** Input material **
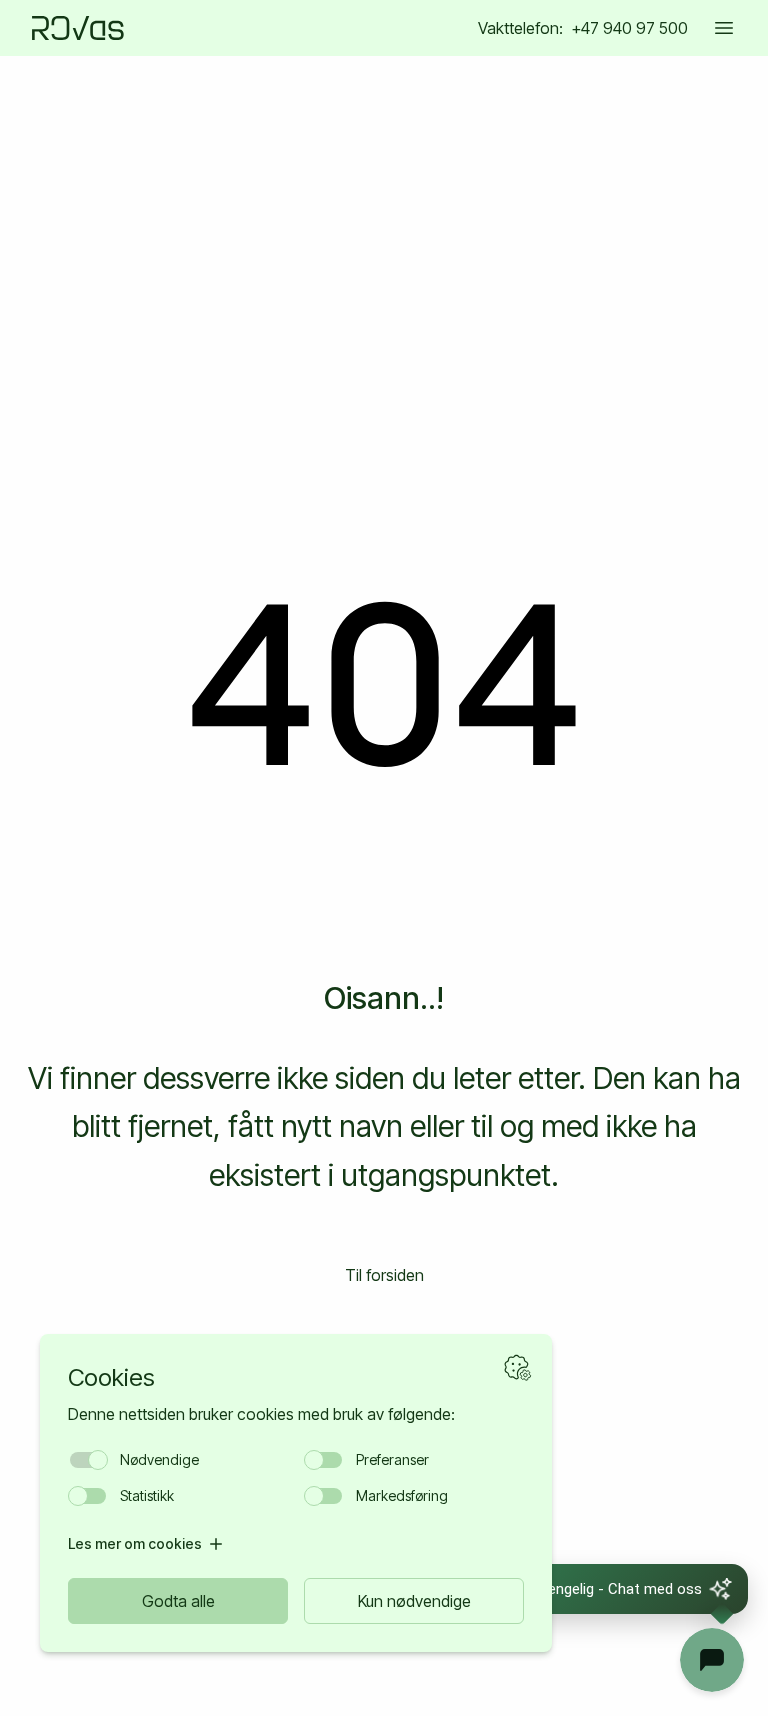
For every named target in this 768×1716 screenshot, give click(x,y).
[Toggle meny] (724, 28)
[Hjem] (78, 28)
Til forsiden (384, 1275)
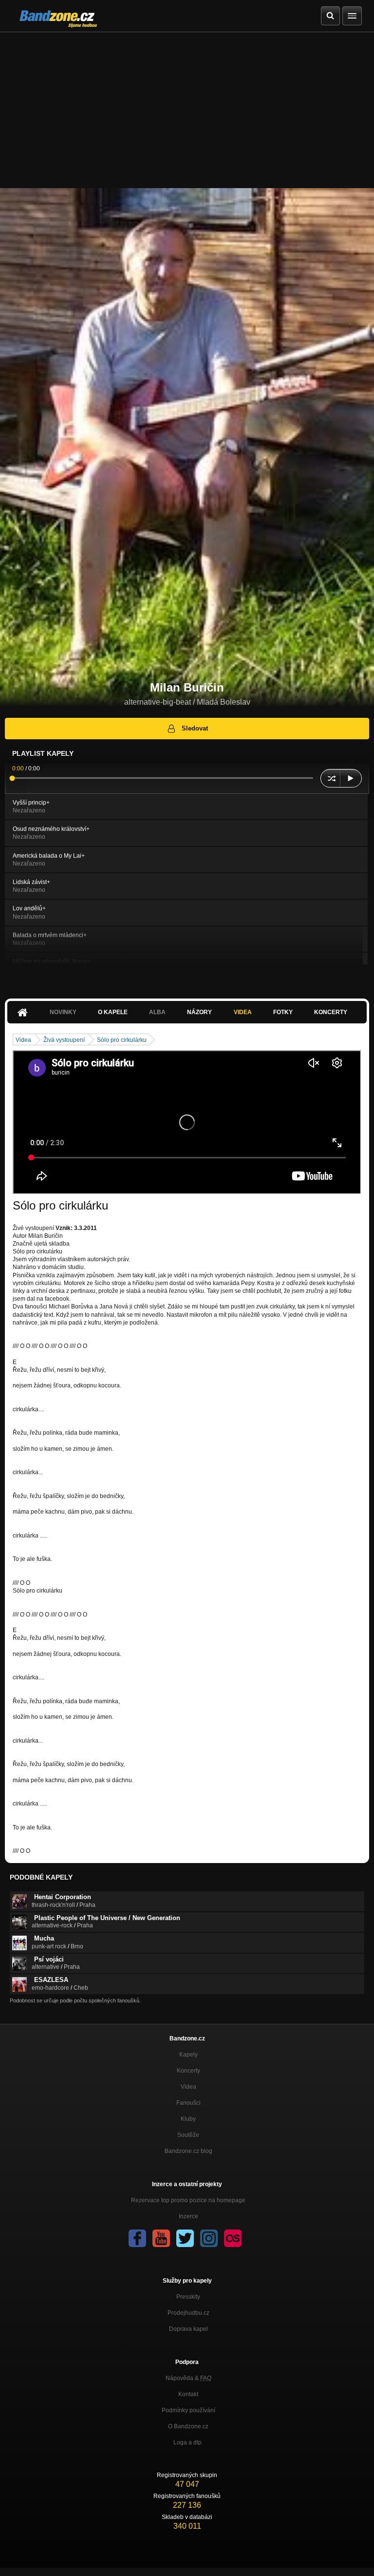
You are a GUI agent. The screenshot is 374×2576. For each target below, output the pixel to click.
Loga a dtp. (188, 2442)
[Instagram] (209, 2238)
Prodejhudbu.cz (188, 2312)
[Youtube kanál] (161, 2238)
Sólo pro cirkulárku (122, 1040)
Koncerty (330, 1012)
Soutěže (188, 2135)
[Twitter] (185, 2238)
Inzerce (188, 2216)
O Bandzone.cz (188, 2426)
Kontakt (188, 2394)
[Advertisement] (187, 105)
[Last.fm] (233, 2238)
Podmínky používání (188, 2410)
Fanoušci (188, 2102)
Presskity (188, 2296)
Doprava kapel (188, 2329)
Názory (199, 1012)
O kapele (113, 1012)
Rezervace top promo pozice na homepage (188, 2200)
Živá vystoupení (64, 1040)
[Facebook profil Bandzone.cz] (137, 2238)
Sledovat (195, 728)
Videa (243, 1012)
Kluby (188, 2118)
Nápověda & (188, 2378)
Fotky (283, 1012)
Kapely (188, 2054)
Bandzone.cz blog (188, 2151)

** About this exercise **
Take the lines above from the top of the records through the one with "Kluby (188, 2118)" and repeat them exactly, without any pictures.

** Task answer **
For every named target in this 768×1716 screenshot, give click(x,y).
[Toggle meny] (724, 28)
[Hjem] (78, 28)
Til forsiden (384, 1275)
You are a GUI agent. The screenshot is 374×2576. For each target below, output the pixel to click.
Loga a dtp. (188, 2442)
[Instagram] (209, 2238)
Prodejhudbu.cz (188, 2312)
[Youtube kanál] (161, 2238)
Sólo pro cirkulárku (122, 1040)
Koncerty (330, 1012)
Soutěže (188, 2135)
[Twitter] (185, 2238)
Inzerce (188, 2216)
O Bandzone.cz (188, 2426)
Kontakt (188, 2394)
[Advertisement] (187, 105)
[Last.fm] (233, 2238)
Podmínky používání (188, 2410)
Fanoušci (188, 2102)
Presskity (188, 2296)
Doprava kapel (188, 2329)
Názory (199, 1012)
O kapele (113, 1012)
Rezervace top promo pozice na homepage (188, 2200)
Živá vystoupení (64, 1040)
[Facebook profil Bandzone.cz] (137, 2238)
Sledovat (195, 728)
Videa (243, 1012)
Kluby (188, 2118)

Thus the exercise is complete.